- _Stored data entries_:

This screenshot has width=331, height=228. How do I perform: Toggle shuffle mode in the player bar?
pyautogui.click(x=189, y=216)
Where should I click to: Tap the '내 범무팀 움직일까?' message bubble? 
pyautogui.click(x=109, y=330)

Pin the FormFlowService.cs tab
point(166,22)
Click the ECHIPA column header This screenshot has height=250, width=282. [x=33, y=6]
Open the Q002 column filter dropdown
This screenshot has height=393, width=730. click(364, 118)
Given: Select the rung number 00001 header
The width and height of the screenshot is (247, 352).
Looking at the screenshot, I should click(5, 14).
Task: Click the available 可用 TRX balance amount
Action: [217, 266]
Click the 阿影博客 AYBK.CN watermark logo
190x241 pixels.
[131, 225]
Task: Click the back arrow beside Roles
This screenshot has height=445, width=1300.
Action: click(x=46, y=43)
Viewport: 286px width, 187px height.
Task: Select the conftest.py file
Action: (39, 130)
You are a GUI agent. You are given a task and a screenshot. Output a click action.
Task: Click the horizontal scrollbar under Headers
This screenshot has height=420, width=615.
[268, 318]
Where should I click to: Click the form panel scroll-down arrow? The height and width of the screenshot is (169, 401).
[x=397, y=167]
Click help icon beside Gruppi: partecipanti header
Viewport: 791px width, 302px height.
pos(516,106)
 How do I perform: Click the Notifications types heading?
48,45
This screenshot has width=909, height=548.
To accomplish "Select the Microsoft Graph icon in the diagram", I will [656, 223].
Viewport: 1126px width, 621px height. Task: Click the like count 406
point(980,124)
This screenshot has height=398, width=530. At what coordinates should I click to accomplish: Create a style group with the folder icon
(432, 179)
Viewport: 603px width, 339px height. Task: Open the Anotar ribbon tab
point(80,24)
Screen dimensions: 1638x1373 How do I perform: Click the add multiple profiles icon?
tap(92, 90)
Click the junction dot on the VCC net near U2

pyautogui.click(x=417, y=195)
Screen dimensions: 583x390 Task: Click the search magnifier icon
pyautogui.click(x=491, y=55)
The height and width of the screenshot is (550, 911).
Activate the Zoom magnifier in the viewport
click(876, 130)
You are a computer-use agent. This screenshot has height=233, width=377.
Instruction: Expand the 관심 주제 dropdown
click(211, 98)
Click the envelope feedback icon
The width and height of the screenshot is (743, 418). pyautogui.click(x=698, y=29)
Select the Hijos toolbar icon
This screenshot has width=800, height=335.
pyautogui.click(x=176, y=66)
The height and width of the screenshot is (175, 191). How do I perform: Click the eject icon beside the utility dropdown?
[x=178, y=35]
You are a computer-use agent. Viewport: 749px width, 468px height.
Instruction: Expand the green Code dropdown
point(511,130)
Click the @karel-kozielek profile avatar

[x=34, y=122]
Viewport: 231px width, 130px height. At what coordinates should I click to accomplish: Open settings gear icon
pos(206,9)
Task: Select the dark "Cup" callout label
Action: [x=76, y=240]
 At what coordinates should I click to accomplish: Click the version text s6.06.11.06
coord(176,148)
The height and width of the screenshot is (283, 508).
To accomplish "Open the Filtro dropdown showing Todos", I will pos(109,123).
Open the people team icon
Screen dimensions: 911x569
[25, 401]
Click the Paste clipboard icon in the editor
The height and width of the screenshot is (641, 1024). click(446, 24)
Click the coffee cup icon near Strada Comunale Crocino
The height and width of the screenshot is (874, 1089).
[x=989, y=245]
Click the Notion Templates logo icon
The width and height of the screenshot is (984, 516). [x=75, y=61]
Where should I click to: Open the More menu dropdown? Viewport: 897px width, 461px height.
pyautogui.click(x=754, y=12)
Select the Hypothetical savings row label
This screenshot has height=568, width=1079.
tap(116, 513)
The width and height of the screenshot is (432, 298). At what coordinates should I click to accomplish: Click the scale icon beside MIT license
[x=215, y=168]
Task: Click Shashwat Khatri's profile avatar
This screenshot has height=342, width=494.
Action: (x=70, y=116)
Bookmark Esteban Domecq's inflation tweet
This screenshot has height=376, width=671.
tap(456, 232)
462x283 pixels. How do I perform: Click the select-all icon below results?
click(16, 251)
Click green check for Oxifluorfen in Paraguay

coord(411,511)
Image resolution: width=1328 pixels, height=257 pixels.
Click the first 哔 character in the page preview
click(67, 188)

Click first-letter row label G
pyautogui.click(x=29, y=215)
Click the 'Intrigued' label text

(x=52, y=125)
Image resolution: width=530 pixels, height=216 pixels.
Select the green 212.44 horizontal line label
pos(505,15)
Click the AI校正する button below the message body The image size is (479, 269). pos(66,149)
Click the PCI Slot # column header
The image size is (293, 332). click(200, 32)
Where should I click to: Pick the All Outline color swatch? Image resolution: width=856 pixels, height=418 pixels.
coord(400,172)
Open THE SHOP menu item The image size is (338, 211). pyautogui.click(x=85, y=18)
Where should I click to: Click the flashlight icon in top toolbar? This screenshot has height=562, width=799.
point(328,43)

- _Problem to work on_: Within the entries above, how many lines hold the string "computer"? State the number with no other words.

- _Solution_: 2